My first set of textured implants(Allergan textured) were placed in 1997, when i was 27 years old. 1999, I started to have autoimmune issues (Raynauds, GERD, antral varices, difficulty swallowing, and it was chalked up to “just unlucky genes” making no link to the implants. In 2001 I was diagnosed with CREST Syndrome. (diagnosed by Hal Scofield at the University of Oklahoma Medical Center). Problems sustained at a moderate level over the next 12 years, primarily severe gastrointestinal and severe Raynauds in hands, feet, tongue. Capsular contraction began, pain, hardness, and signifiant changes in breast shape. In 2016, they were removed (implant plus capsulectomy due to the infection, calcium chards, and contraction) and replaced with Sientra textured “Gummy Bear” implants. One year later, In 2017 I had a severe LSCs (Limited Cutaneous Systemic Sclerosis aka Limited Scleroderma) reaction/involvement. My heart, lungs, nerves in scalp, legs, and arms were inflamed and painful.. Swallowing, breathing, walking, were difficult. Joint pain and muscle weakness dominated my life. In 2019, just 6 months ago, contraction started again. My implants cause significant pain daily. I am seeing my surgeon to have them removed.
Omg!!!! I am so excited to FINALLY figure out what is wrong with me!!!!
I got saline implants May 2004 when I was 28. I still have them in.
I’m so tired of spending all of this money on doctors who just don’t understand.
What is my next step?
Thank you, Christy. Please contact our office at info@mwbreast.com and we can walk you through your options and next steps. Look forward to hearing from you!
Thank you, Dr Tiwari, for your candor on the subject of BII. In the summer of 1982 I had silicone implants for cosmetic reasons. Within 8 yrs I developed debilitating pain. Eventually diagnosed with FMS. I have seen many specialists and have been tested for a variety of autoimmune diseases as well as a host of other illnesses that may cause my symptoms. Nothing. Chemical sensitivities have nearly ruined my life. I have multiple joint damage from unexplained inflammation diagnosed as osteoarthritis. In 2017 an MRI revealed multiple signs of rupture in both implants. My left breast started to have twinges of pain in 2013. Now my entire left side, ribcage area and down my left arm hurt. Nerve pain keeps me awake all night. I am desperate for a surgeon with experience removing these enbloc. I have an appointment with you in April in hopes that you can help me. We are trying to get insurance to atleast cover any complications that may arise after explant. As of now they refuse. This is the main reason I have not had my implants removed. For 30 yrs my life has been a constant struggle managing pain. I am exhausted. Please, can you tell me if you have had any success getting insurance to cover cases like mine? Thank you!
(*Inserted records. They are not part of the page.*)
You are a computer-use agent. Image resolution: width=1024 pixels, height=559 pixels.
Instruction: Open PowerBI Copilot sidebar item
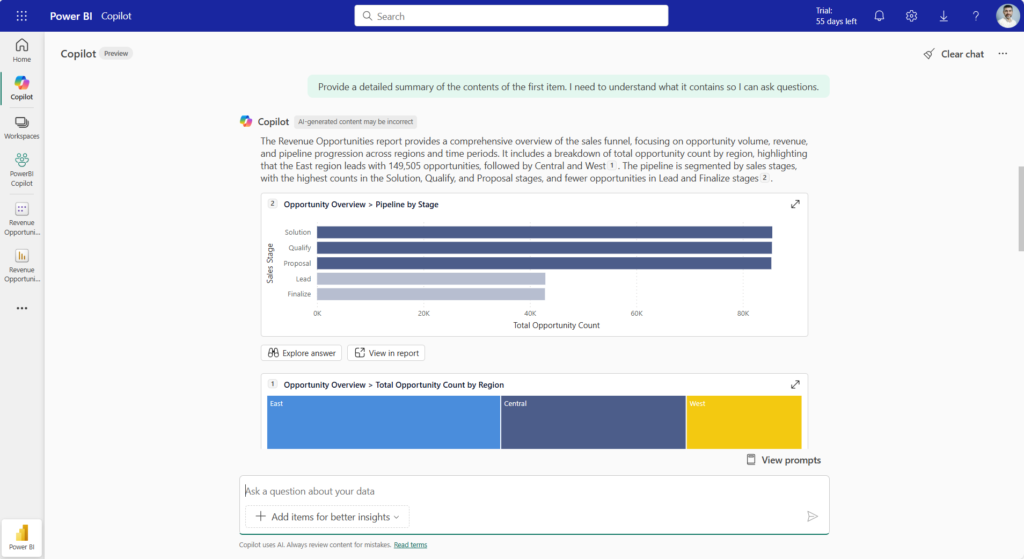coord(22,166)
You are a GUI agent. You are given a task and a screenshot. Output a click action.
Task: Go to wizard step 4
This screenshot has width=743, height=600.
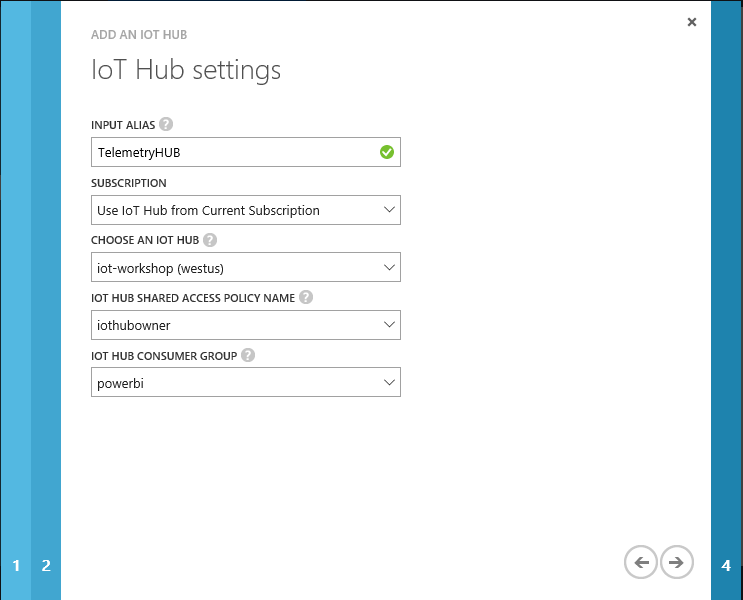pos(726,566)
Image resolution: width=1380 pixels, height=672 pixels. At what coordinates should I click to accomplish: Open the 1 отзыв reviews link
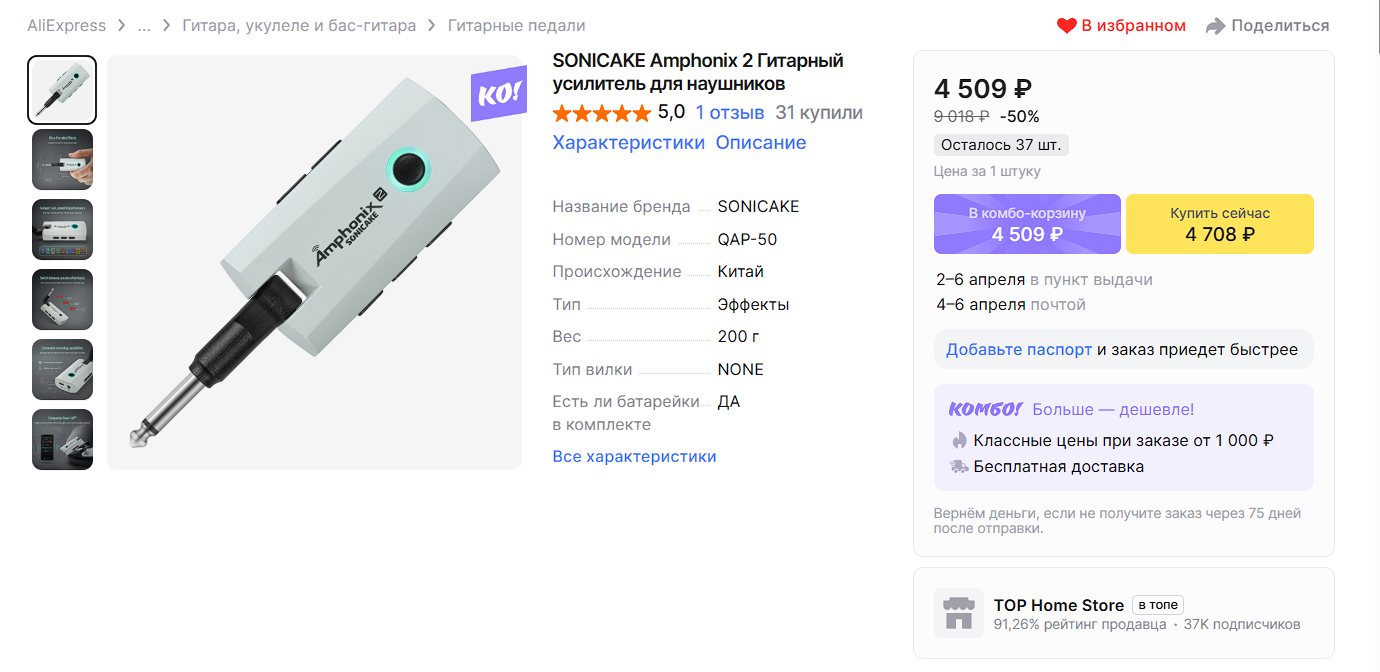[x=730, y=113]
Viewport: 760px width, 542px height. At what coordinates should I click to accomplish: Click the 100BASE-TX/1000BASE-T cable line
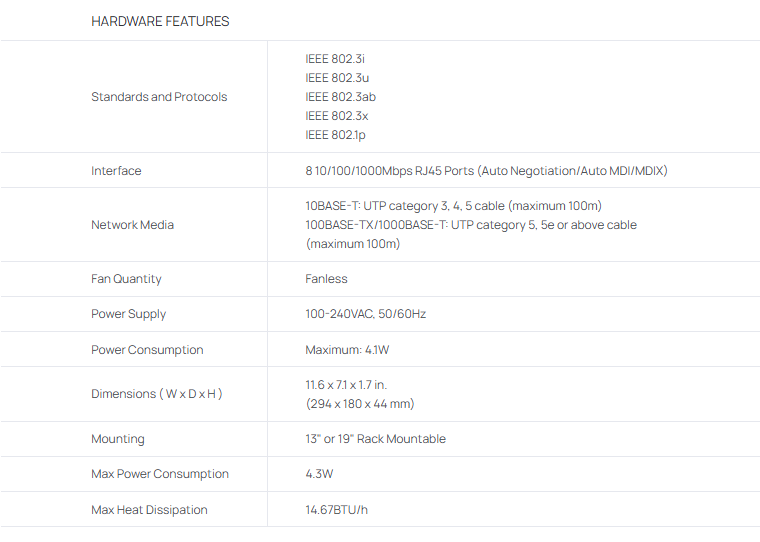[470, 225]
Im now just discovering what might be wrong with me. I have had mine in for 31 years, Yep..31 years. It is just in the last 10 years that I have had breathing and fatigue issues. Have no energy to do anything. Test after test uncovers nothing. They assume it’s aging and allergies. Anyway, I went from a AA size to a full B/small C. Aesthetically, do you have options for my situation. Im in Ohio.